5.7 Overall rate of mouth activity with verbs
The overall rate of mouth activity in this study was 64% mouthing, 19% mouth gesture, and 17% no/other mouth activity. Although this study covered only mouth activity with verbs, its findings are broadly consistent with past research covering a range of sign languages on rate of mouthing: in general, we found more mouthing than mouth gestures or no/other mouth activity (cf. Table 1).
Considering the BSL data specifically, the most striking observation is the high degree of similarity between the current study and that of Sutton-Spence and Day (2001). This is even though the earlier work considers all grammatical categories of sign rather than just verbs, and despite the fact that it covers many different text-types. It may be that individual variation has been evened out because both studies used a relatively large number of participants (39 for Sutton-Spence and Day, 100 for the current study).
By contrast, the BSL participants from Crasborn et al. (2008) produced mouthings at about half the rate that we observed. This may be due to the lower rate of mouthing generally associated with narrative retelling since Crasborn et al. used a storytelling task, whereas our study involved free conversation and personal narratives. Narrative retellings often include a relatively large amount of constructed action (i.e., enactment demonstrating actions of a referent: see Cormier et al., 2015). Mouth gestures are a key part of overt instances of constructed action (Johnston et al., 2016), and in these cases, fewer mouthings can co-occur. In addition, Crasborn et al.’s participants were experienced storytellers (cf. Earis & Cormier, 2013) so they may have used more constructed action and/or mouth gestures in their dramatic portrayal, whereas the BSL Corpus participants were not recruited for storytelling experience. In addition, the BSL Corpus data were collected in a way that encouraged production of “vernacular BSL” (Schembri et al., 2013), which involves some influence from English. Crasborn et al.’s participants may have used a more “self-conscious” style of BSL, including “hypercorrection” (Schembri et al., 2013) to reduce English influence, perhaps because they knew that their production was to be archived as examples of high-quality BSL storytelling.

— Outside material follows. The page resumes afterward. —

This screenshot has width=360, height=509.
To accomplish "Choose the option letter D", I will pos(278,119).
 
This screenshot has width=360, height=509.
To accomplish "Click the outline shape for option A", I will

5.8 Theoretical implications
We found a high degree of variation between participants in the rate of mouthing production with verbs, and a lack of consistency in the choice of mouth activity with a given verb. We observed only weak correlations, with small effect sizes, between rate of mouthing and participants’ region, gender, and age and no correlation between rate of mouthing and participants’ language background. All this is consistent with the position that mouthings are not an inherent compulsory part of the phonological or lexical specification of a sign: instead, they are better considered as independent units originating from the ambient spoken language that can be combined simultaneously with the manual sign.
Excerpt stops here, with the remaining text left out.